Problem to solve:
Set down the records exactly as they stand, except for any pictures, which you should omit.

Records to use:
________________________

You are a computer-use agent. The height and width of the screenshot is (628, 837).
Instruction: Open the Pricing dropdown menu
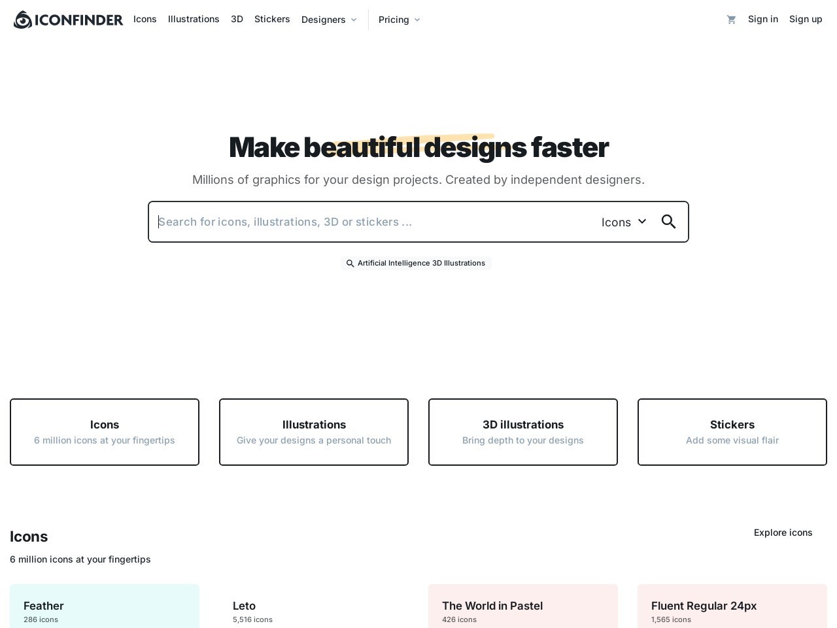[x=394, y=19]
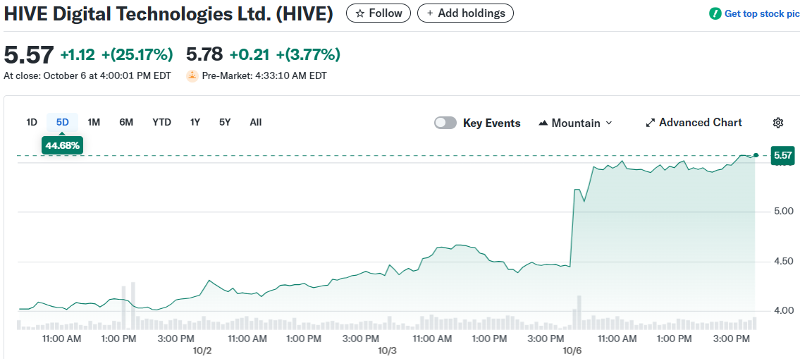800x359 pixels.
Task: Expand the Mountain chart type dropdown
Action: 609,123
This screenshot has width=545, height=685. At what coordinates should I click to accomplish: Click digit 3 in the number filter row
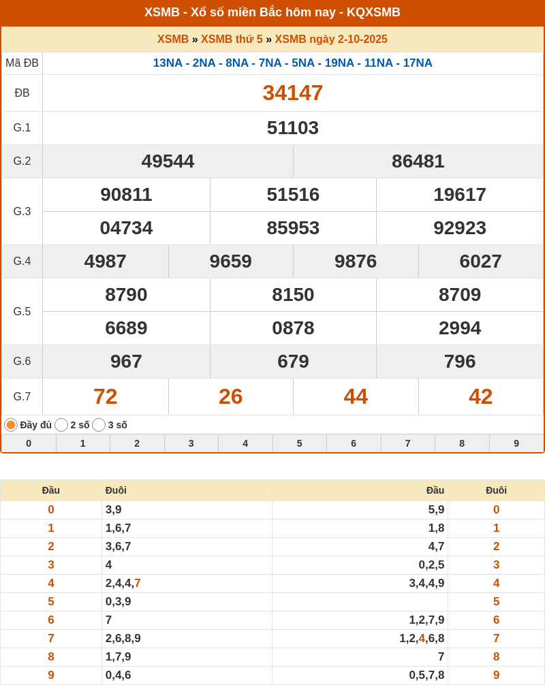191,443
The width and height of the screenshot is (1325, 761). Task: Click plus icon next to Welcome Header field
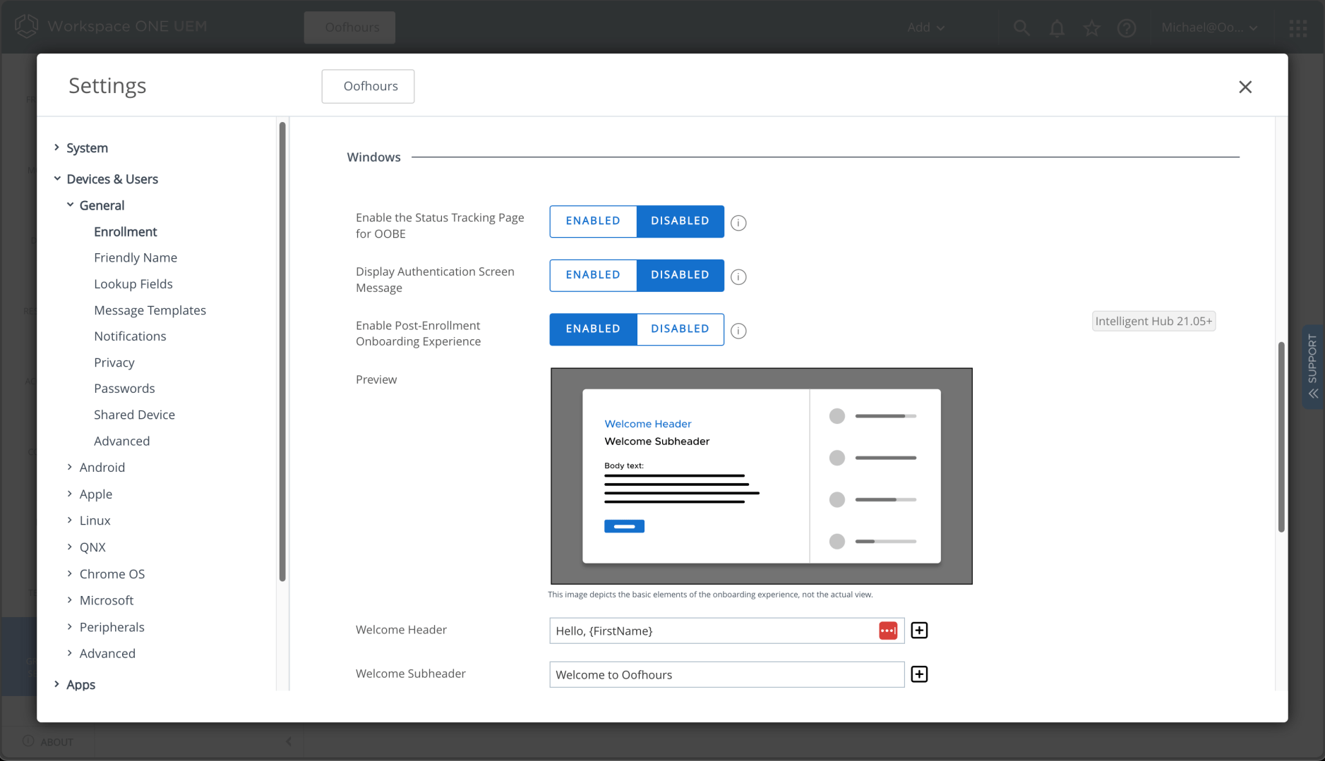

________________________

Answer box:
You are a computer-use agent. The height and width of the screenshot is (628, 837).
Instruction: Open the Pricing dropdown menu
[x=394, y=19]
800x359 pixels.
Task: Expand the Mountain chart type dropdown
Action: 609,123
This screenshot has width=545, height=685. At what coordinates should I click to accomplish: Click digit 3 in the number filter row
191,443
The width and height of the screenshot is (1325, 761). Task: Click plus icon next to Welcome Header field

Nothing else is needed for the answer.